Page ->
------
Re: equivalent to "replication_timeout" on standby server

Lists: pgsql-general
From: Samba <saasira(at)gmail(dot)com>
To: pgsql-general <pgsql-general(at)postgresql(dot)org>
Subject: equivalent to "replication_timeout" on standby server
Date: 2011-11-02 15:25:32
Message-ID: CAKgWO9Lpu5A9M-hu=WdxH7rboetpHFCi9bWjChPQZ3bhmdWeBw@mail.gmail.com
Views: Raw Message | Whole Thread | Download mbox | Resend email
Lists: pgsql-general

Hi all,

The postgres manual explains the "replication_timeout" to be used to

"Terminate replication connections that are inactive longer than the
specified number of milliseconds. This is useful for the primary server to
detect a standby crash or network outage"

Is there a similar configuration parameter that helps the WAL receiver
processes to terminate the idle connections on the standby servers?

It would be very useful (for monitoring purpose) if the termination of such
an idle connection on either master or standby servers is logged with
appropriate message.

Could some one explain me if this is possible with postgres-9.1.1?
------
Material provided ->
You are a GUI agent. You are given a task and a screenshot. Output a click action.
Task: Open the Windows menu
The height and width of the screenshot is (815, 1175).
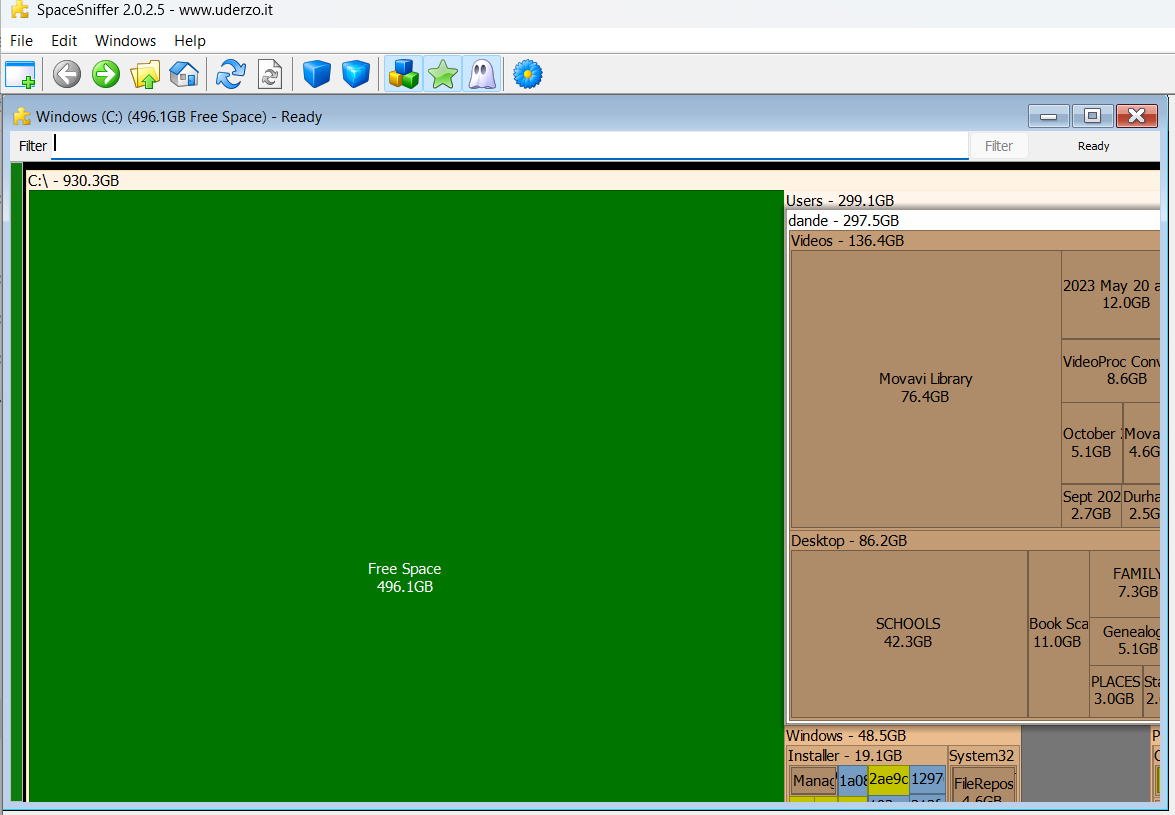coord(125,41)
------
Required actions ->
1/ Revise the stretch of the mailing-list post from "The postgres manual" through "appropriate message.", replacing "idle" with "inactive".
2/ Which PostgreSQL version does the mailing-list post ask about?
The data above come from a source separate from the mailing-list post.

Response list ->
1/
The postgres manual explains the "replication_timeout" to be used to

"Terminate replication connections that are inactive longer than the
specified number of milliseconds. This is useful for the primary server to
detect a standby crash or network outage"

Is there a similar configuration parameter that helps the WAL receiver
processes to terminate the inactive connections on the standby servers?

It would be very useful (for monitoring purpose) if the termination of such
an inactive connection on either master or standby servers is logged with
appropriate message.

2/ postgres-9.1.1